[Stored items]
——————————

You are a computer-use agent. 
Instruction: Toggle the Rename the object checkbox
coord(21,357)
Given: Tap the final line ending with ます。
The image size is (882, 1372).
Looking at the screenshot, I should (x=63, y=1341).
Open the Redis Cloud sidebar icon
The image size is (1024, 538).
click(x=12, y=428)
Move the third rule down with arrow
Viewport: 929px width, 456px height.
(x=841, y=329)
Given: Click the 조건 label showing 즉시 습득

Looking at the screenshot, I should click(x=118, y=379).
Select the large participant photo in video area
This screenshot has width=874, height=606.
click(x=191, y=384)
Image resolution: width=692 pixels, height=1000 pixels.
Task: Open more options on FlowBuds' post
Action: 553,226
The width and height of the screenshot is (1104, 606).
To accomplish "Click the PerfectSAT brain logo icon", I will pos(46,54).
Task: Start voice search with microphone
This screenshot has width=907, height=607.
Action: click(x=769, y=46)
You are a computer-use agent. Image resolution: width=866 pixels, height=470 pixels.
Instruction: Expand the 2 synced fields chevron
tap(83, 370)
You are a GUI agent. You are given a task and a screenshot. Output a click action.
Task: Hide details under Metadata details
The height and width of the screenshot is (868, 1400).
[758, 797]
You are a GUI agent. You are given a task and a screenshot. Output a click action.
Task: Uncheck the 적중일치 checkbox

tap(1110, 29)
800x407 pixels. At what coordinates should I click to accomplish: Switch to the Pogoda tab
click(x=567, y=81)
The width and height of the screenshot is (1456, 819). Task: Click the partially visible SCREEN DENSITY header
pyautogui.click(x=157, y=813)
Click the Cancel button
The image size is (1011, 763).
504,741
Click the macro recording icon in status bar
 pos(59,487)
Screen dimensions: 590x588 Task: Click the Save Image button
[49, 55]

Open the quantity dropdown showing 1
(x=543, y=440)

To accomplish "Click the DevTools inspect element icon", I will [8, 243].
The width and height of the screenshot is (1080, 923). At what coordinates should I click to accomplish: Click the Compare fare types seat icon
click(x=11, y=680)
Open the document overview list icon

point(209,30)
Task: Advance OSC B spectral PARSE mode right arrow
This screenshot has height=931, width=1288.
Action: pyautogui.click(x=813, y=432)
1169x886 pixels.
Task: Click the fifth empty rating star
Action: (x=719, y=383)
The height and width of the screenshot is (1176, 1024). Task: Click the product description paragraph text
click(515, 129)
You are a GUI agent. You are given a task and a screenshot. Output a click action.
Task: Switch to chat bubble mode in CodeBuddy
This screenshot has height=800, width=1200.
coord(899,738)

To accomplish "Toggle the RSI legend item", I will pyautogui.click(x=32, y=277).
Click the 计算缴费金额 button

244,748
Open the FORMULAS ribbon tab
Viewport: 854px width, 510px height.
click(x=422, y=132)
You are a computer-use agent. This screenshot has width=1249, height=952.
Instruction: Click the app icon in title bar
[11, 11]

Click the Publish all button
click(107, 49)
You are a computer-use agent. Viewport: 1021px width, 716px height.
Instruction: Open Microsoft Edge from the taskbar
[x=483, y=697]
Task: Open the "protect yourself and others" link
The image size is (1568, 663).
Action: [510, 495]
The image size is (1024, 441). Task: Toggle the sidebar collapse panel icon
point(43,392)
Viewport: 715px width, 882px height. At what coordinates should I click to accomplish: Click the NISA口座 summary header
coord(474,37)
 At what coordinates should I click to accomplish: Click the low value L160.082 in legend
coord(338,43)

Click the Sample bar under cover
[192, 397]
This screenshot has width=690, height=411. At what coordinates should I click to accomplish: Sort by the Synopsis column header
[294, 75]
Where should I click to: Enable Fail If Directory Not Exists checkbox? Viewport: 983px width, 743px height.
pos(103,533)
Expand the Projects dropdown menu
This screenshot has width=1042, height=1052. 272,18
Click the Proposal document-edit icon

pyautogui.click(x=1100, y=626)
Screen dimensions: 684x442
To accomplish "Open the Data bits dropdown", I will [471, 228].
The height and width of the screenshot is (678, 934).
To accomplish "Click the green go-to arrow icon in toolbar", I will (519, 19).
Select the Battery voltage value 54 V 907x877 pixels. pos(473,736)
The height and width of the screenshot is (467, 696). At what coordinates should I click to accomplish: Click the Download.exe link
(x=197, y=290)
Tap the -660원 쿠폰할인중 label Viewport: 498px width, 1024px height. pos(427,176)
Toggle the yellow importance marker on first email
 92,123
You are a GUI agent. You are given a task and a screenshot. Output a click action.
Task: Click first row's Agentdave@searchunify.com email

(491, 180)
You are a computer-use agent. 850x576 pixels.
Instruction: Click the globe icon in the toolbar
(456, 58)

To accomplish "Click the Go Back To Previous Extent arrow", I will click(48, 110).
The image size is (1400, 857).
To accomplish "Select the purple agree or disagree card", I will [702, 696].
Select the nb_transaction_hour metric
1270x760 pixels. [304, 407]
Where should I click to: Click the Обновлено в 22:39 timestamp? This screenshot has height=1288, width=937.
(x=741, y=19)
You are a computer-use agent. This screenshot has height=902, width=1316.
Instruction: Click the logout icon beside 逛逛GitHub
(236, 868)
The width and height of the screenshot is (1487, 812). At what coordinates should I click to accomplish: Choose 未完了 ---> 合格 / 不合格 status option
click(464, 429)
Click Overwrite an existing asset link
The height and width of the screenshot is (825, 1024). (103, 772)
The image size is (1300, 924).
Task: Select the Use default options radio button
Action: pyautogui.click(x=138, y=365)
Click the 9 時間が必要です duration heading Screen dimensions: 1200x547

——————————

#### EXERCISE DESCRIPTION
Above are the records. Copy the lines beginning at the one that has "Task: Uncheck the 적중일치 checkbox" and ending with the one that has "Task: Advance OSC", unchanged.

#### EXERCISE OUTPUT
Task: Uncheck the 적중일치 checkbox

tap(1110, 29)
800x407 pixels. At what coordinates should I click to accomplish: Switch to the Pogoda tab
click(x=567, y=81)
The width and height of the screenshot is (1456, 819). Task: Click the partially visible SCREEN DENSITY header
pyautogui.click(x=157, y=813)
Click the Cancel button
The image size is (1011, 763).
504,741
Click the macro recording icon in status bar
 pos(59,487)
Screen dimensions: 590x588 Task: Click the Save Image button
[49, 55]

Open the quantity dropdown showing 1
(x=543, y=440)

To accomplish "Click the DevTools inspect element icon", I will [8, 243].
The width and height of the screenshot is (1080, 923). At what coordinates should I click to accomplish: Click the Compare fare types seat icon
click(x=11, y=680)
Open the document overview list icon

point(209,30)
Task: Advance OSC B spectral PARSE mode right arrow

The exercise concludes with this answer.